▶ [EXERCISE AIM]:
For each line of the data below, copy it if it holds the word "will".

▶ [DATA EXTRACT]:
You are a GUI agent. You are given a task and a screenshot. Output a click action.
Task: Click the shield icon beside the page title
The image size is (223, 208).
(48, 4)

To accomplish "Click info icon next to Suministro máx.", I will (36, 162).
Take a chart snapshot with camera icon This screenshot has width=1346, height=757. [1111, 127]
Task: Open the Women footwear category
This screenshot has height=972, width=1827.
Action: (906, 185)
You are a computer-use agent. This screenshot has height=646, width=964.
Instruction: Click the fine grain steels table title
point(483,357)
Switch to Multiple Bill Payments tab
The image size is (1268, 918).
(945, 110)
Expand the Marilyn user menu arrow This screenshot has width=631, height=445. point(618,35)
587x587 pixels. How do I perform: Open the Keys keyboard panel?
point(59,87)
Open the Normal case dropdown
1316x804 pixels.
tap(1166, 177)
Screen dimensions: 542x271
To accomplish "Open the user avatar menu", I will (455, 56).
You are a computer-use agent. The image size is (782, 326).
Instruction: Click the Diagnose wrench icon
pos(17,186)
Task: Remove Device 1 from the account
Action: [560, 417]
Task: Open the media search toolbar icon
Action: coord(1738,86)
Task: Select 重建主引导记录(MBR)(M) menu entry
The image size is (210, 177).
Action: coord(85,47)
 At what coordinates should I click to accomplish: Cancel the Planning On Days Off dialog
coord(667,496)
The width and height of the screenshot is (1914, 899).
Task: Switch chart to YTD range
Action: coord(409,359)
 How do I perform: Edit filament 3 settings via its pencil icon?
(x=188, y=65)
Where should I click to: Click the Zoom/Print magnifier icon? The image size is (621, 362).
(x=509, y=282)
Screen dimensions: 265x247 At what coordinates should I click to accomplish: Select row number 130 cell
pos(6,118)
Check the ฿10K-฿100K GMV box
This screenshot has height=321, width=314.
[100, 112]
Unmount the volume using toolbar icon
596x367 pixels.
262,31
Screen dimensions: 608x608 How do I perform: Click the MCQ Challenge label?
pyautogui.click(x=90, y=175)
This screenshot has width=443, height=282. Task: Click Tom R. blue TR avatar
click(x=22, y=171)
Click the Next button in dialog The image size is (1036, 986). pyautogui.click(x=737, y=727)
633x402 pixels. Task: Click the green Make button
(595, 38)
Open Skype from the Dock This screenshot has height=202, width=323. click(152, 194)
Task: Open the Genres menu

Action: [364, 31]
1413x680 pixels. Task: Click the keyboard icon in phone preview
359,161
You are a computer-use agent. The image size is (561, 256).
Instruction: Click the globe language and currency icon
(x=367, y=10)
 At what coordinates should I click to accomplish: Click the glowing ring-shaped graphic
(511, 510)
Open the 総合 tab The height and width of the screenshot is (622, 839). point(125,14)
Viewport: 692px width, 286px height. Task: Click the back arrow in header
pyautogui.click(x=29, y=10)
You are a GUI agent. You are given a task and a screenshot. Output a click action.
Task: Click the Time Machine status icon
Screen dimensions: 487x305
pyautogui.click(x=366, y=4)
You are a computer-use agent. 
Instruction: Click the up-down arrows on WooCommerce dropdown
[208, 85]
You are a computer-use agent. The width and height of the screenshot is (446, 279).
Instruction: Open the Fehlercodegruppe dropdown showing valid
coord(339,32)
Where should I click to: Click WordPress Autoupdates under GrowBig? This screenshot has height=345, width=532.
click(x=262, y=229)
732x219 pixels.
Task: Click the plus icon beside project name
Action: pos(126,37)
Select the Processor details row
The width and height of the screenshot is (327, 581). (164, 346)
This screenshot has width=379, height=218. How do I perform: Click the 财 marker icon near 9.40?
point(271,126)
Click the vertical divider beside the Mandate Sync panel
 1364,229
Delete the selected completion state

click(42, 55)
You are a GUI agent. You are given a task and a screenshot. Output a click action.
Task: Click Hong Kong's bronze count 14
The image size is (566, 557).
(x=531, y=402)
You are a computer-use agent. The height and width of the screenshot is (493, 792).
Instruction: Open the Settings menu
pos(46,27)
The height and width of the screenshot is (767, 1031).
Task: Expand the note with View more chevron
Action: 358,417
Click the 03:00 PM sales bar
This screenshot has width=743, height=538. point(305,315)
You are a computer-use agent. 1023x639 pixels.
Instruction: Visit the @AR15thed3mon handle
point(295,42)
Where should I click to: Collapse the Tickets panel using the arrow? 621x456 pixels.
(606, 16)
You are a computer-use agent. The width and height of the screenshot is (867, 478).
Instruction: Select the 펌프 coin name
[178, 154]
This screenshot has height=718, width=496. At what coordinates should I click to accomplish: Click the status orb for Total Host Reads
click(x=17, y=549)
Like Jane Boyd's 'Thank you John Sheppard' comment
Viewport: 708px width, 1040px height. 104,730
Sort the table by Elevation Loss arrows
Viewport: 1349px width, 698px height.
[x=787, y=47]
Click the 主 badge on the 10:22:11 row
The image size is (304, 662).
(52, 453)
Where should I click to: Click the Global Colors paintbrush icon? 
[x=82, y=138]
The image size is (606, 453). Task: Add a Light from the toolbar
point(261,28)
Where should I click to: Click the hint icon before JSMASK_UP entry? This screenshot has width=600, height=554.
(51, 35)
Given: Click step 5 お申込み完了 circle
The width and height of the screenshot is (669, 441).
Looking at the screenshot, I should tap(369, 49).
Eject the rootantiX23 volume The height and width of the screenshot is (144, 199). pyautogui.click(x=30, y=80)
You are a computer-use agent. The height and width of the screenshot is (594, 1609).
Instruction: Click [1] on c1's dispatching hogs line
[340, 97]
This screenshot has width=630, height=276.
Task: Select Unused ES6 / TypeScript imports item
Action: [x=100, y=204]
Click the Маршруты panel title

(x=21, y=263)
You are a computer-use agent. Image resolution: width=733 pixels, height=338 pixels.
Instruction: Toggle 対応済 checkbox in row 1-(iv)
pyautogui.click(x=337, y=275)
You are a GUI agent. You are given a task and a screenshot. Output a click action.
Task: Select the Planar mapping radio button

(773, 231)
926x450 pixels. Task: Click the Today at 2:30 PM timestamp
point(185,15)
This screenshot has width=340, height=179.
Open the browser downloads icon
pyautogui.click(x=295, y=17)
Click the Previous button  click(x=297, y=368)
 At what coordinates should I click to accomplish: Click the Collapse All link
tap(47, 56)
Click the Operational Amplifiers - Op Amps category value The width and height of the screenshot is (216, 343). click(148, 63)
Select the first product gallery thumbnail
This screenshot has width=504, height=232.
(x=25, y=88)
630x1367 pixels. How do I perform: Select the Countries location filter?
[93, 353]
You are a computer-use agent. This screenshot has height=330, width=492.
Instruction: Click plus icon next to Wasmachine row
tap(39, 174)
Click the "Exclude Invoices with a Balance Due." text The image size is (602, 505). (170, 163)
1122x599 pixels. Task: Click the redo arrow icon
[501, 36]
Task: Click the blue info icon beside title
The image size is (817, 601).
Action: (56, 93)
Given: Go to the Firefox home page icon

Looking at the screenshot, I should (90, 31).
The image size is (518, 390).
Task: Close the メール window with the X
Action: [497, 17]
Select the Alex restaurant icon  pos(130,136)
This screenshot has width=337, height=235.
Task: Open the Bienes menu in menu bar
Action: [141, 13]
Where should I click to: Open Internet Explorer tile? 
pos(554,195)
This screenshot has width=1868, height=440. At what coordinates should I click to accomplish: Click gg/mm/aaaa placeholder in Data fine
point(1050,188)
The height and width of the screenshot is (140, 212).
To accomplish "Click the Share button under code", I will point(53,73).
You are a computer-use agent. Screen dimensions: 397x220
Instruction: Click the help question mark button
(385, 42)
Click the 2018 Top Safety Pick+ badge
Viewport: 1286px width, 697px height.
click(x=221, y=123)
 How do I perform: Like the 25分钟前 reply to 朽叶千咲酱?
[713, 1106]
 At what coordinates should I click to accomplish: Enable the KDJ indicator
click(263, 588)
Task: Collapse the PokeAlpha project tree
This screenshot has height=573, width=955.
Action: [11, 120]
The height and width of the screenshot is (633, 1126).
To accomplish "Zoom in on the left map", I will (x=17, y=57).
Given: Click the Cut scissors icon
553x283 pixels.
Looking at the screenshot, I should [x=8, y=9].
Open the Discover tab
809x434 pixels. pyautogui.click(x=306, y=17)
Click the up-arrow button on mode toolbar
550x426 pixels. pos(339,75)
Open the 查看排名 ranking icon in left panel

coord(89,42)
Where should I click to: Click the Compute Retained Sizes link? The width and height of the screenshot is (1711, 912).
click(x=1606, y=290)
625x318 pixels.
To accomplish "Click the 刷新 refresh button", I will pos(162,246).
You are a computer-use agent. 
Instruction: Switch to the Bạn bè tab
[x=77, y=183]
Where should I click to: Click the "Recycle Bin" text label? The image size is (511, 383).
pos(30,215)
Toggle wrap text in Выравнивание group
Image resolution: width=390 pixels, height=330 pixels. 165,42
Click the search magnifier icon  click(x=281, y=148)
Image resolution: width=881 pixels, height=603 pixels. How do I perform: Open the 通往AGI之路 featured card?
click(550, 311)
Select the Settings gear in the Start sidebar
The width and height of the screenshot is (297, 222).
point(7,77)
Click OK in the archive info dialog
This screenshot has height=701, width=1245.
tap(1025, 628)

▶ [EXERCISE OUTPUT]:
To accomplish "Click info icon next to Suministro máx.", I will (36, 162).
To accomplish "Open the user avatar menu", I will (455, 56).
To accomplish "Click the Share button under code", I will point(53,73).
To accomplish "Zoom in on the left map", I will (x=17, y=57).
To accomplish "Click the 刷新 refresh button", I will pos(162,246).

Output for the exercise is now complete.